When the heat exchangers 21 are attached to a mooring buoy 68, an LNGC turret recess 78 mates with the buoy 68, permitting the LNGC to rotate around the buoy 68. The heat exchangers 21 are connected by lines 74 to the ship hull 1, and thereby fluidly connected to the vaporizer 23 and to any secondary sources of heat 26. A gas pipe riser 72 connects the LNGC and a pipeline distribution system for offloading the regasified LNG.

In another embodiment of the invention, one or more submerged heat exchanger units 21 are located at any suitable location below the waterline of the hull 1, and are mounted directly within the hull 1 of the LNGC. Alternatively, the heat exchangers 21 may be partially, rather than fully, submerged.

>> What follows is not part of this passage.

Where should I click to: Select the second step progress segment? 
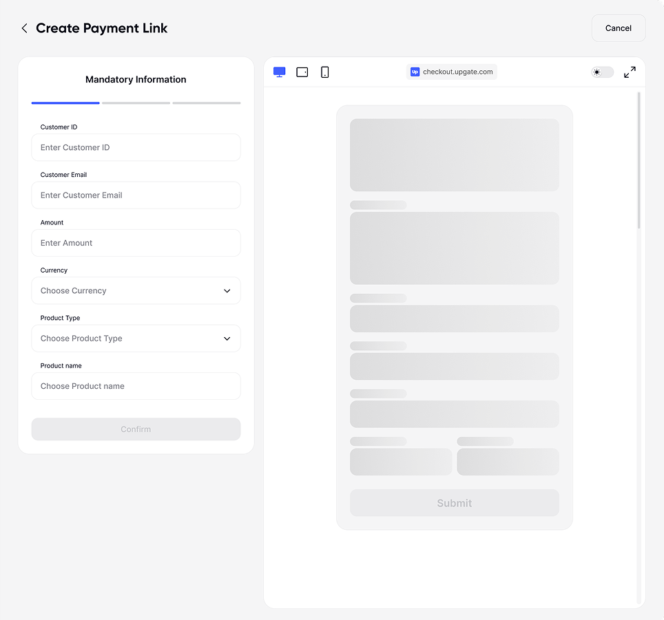point(136,103)
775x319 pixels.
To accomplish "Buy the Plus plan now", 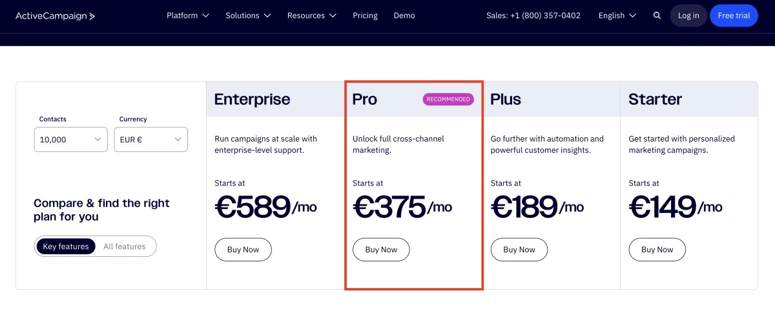I will [x=519, y=250].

An intermediate fluid, such as glycol, propane or fresh water, is circulated by a pump 22 through the vaporizer 23 and the submerged heat exchangers 21. Other intermediate fluids having suitable characteristics, such as acceptable heat capacity and boiling points, also may be used and are commonly known in the industry. LNG is passed into the vaporizer 23 through line 24 where it is regasified and exits through line 25.

The submerged heat exchangers 21 enable heat transfer from the surrounding seawater to the circulated intermediate fluid without the intake or pumping of seawater into the LNGC, as mentioned above. The size and surface area of the heat exchangers 21 may vary widely, depending upon the volume of LNG cargo being regasified for delivery and the temperature ranges of the water in which the LNGC makes delivery of natural gas.

For example, if the temperature of the circulated intermediate fluid is approximately 45°C F. upon return to the submerged heat exchangers 21 and the seawater temperature is about 59°C F., the temperature differential between the two is about 14°C F. This is a relatively modest temperature differential, and, accordingly, the heat exchangers 21 will require a larger surface area to accommodate the heat transfer needs of the present invention, as compared to the typical keel coolers described above, which were designed for the rejection of a few million BTUs per hour.

In one preferred embodiment, two submerged heat exchangers 21, collectively designed to absorb approximately 62 million BTUs per hour and having approximately 450,000 square feet of surface area are used. These heat exchangers 21 are about 20 feet by 20 feet by 40 feet and preferably contain bundles of tubes that are exposed to permit water to pass over them, while intermediate fluid circulates inside the tubes. This quantity of surface area may be arranged in a variety of configurations, however, including, in the preferred embodiment, multiple tube bundles arranged similarly to those in conventional keel coolers 2. The heat exchanger 21 of the present invention may also be a shell and tube heat exchanger, a bent-tube fixed-tube-sheet exchanger, spiral tube exchanger, plate-type exchanger, or other heat exchangers commonly known by those skilled in the art that meet the temperature, volumetric and heat absorption requirements for the LNG to be regasified.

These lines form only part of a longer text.